Not asking you to change anything, please don't, just curious about the choice.
On a related note, I assume that if I want to expand 8bit pixels via LUT for use with the pixel mixing instructions, I need to do the lookup into the LUT manually, right?
Sorry for what might be simple/dumb questions, there are just so many instructions and the docs are still pretty sparse on some details.
So do I.
Wasn't really intending to drive it that way for general purpose sprites and tiles. Sorry, wasn't clear. Was more about what the thing can do, and was musing about P1 style tiles mostly.
Agreed on 720(640)x480. Seems a nice sweet spot, given resources.
I then tried to add in a blnpix and that stopped working for 1 pixel at a time. I guess the rfbyte, rdlut, blnpix combo takes too long and so the timing gets messed up, and my monitor can no longer display the image.
So, I changed it to 2 pixels at a time of the same blended value and that works (so I read 2 bytes, tossing one, then do the xcont for 2 pixels). This works, and I was able to test addpix, mulpix, and blnpix. All worked as expected.
Here's a little video of the blnpix test: https://photos.app.goo.gl/lfB4u24yKbVPiaX43
just blending the green channel with a value going from 0 to 255 and wrapping.
A while back I made a new Ivaders version that uses sprites.
It uses 4 cogs to generate the video scanlines on the fly.
1 for sprites and 2 for large and small text.
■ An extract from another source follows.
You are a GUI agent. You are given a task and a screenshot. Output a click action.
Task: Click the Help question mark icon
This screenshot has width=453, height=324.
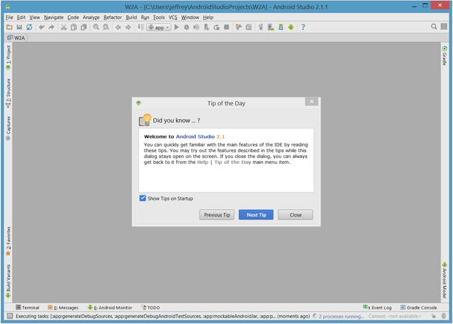(303, 27)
Its all sync'd using COGATN and also uses WMLONG.
I just updated the files for the V32b FPGA image.
See here
https://forums.parallax.com/discussion/165289/p2-invaders-2-0-their-back
Edit: I believe I misunderstood before, looks like you have the interrupt driven video code as the only thing actually driving the VGA output. The sprite/text engines update the buffer lines as needed.
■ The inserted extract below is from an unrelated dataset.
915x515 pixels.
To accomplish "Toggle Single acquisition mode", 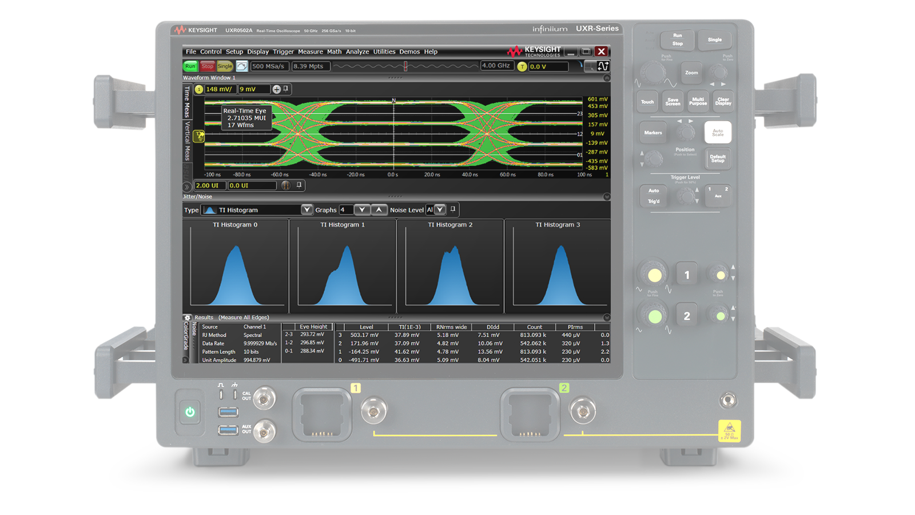I will coord(224,65).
I found modcz but I don't understand the required operands.
This is how I use it: The 0,0 are the states for C and Z while wz wc specify which ones to set. So therefore, to set the carry:
Modcz does not work for me as I have 4 labels for each of the possibilities. I need to use these labels to set the c and z flags and then return.
The old way with setcz allowed me to add #1 to a field and then setcz before returning.
I will need to setup 4 sets of 2 instruction pairs, a modcz followed by a ret.
I am working on getting the monitor section of my code running. I did this back on the old P2 in 2013 using LMM.